On July 9, 1998, Ashville Police Officer Fortner served a summons and uniform traffic ticket upon Mr. Sleffel in his home. Appellant was charged with a violation of Section 444.04(A) of the City of Ashville Traffic Code, failure to ride his bike as close as possible to the right edge of the street.

From the Circleville Municipal Court docket, it appears that the traffic case was filed on July 14, 1998, and an initial hearing set for July 16, 1998. Mr. Sleffel filed a handwritten note with the court on July 15, 1998, which we will quote in part:

"To Connie Weaver,

I Patrick Lee Sleffel, Sr. want to plead not guilty on case #9806118.

I can be contacted at the following address:

[home address and telephone number omitted].

I am unable to appear in court due to my injuries.

/signed/ Patrick L. Sleffel, Sr."

Connie Weaver is not otherwise identified in the case below, but we assume she is a clerical employee of the court since the original bears the date stamp of the Clerk of Circleville Municipal Court for July 15, 1998. The record reflects that the matter was set for trial on August 12, 1998.

### Given data
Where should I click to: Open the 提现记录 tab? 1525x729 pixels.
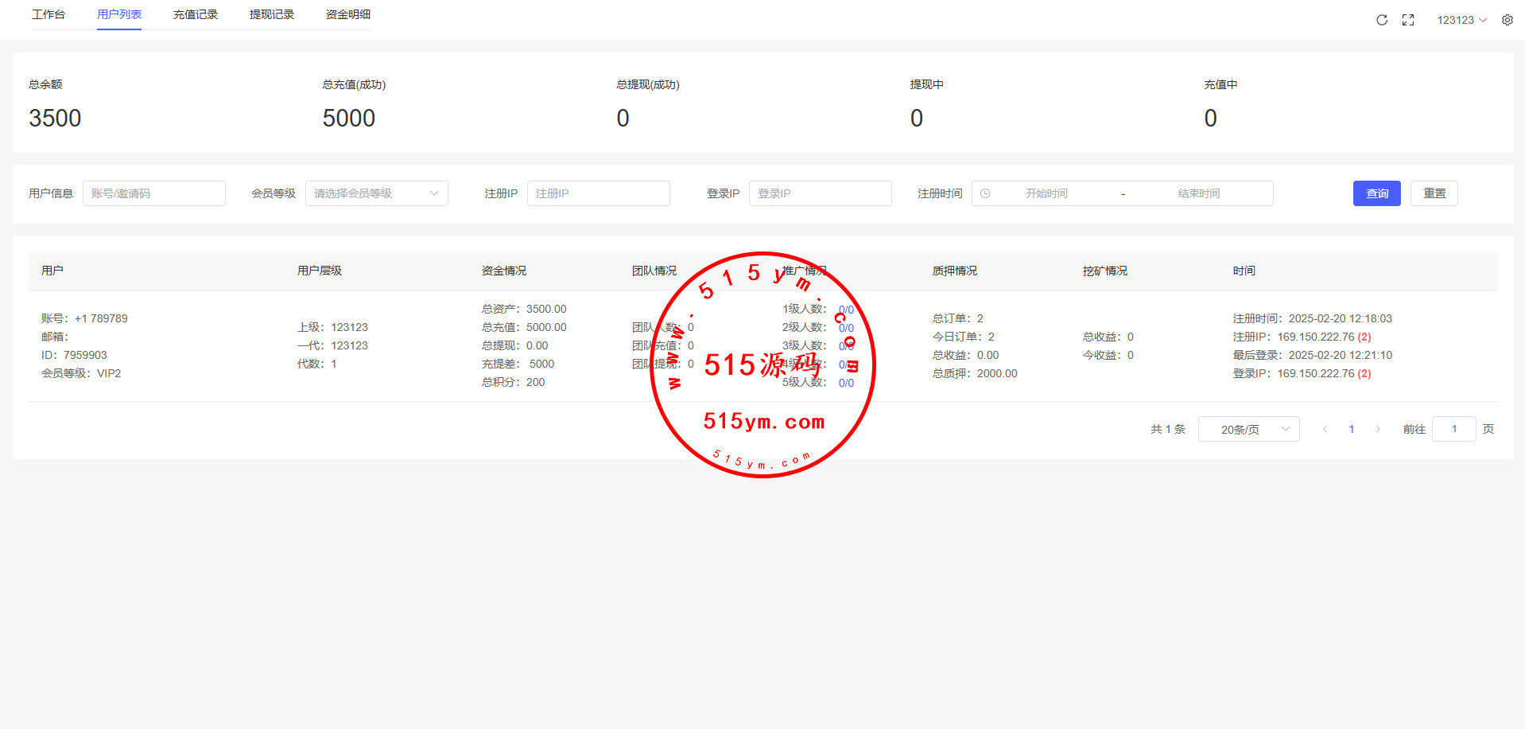pyautogui.click(x=272, y=14)
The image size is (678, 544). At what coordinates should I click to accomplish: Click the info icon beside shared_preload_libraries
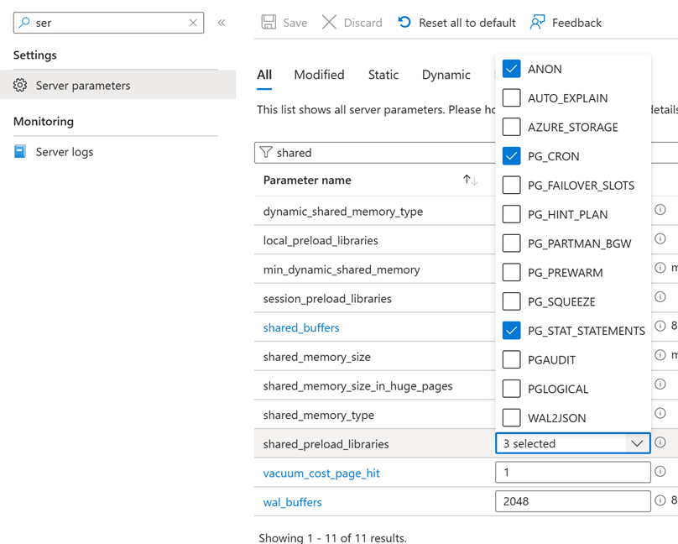[660, 442]
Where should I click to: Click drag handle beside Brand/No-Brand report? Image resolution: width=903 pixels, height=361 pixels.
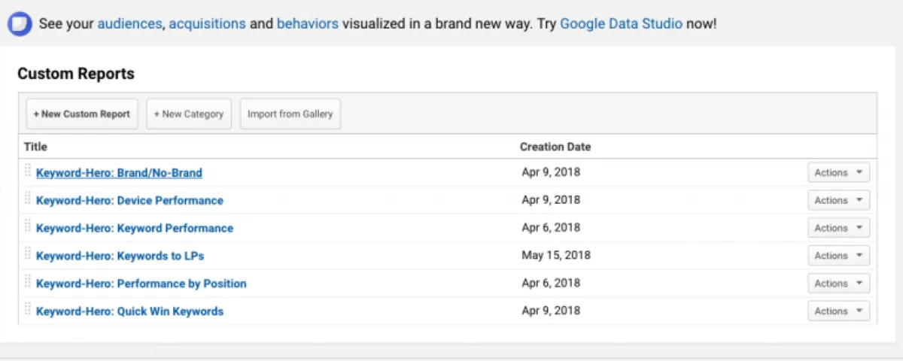point(28,171)
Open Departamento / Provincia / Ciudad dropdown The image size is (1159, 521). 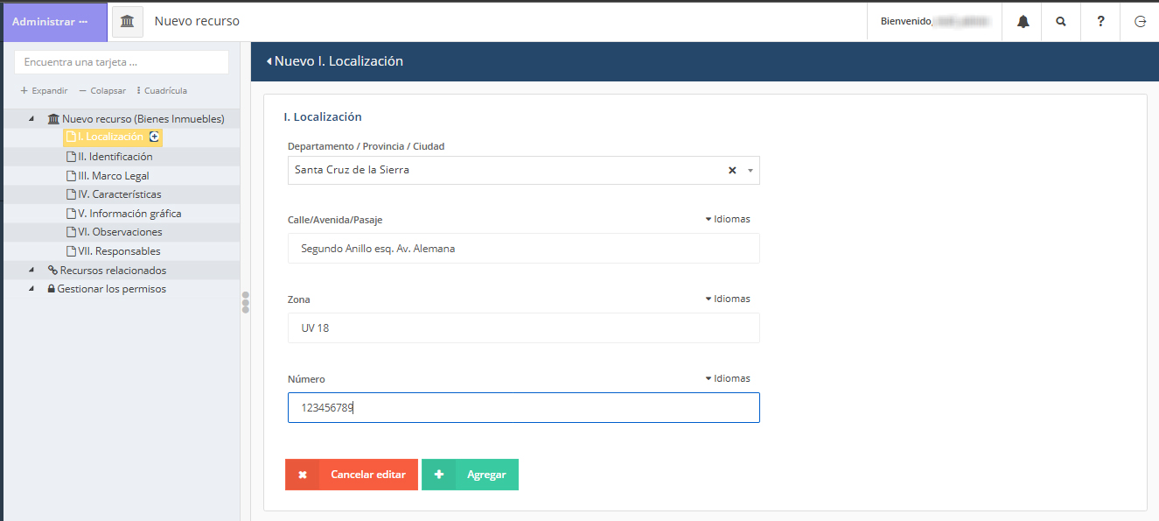point(751,171)
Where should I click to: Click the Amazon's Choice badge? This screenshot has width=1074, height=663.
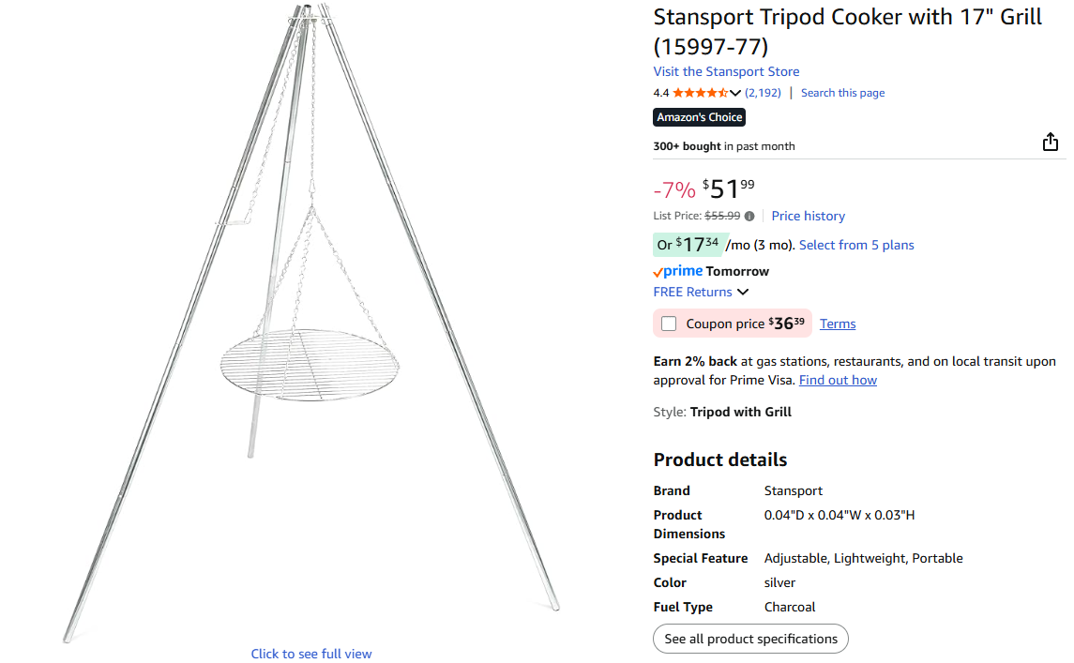point(700,117)
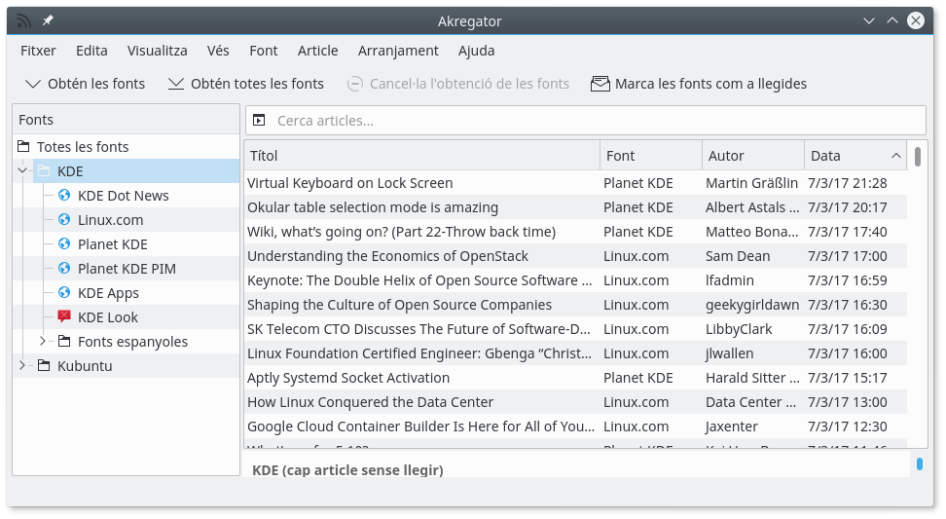Select Totes les fonts in the tree
Screen dimensions: 946x519
coord(83,147)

### Problem description
According to the court excerpt, on what date was the matter set for trial?

### Answer below
August 12, 1998.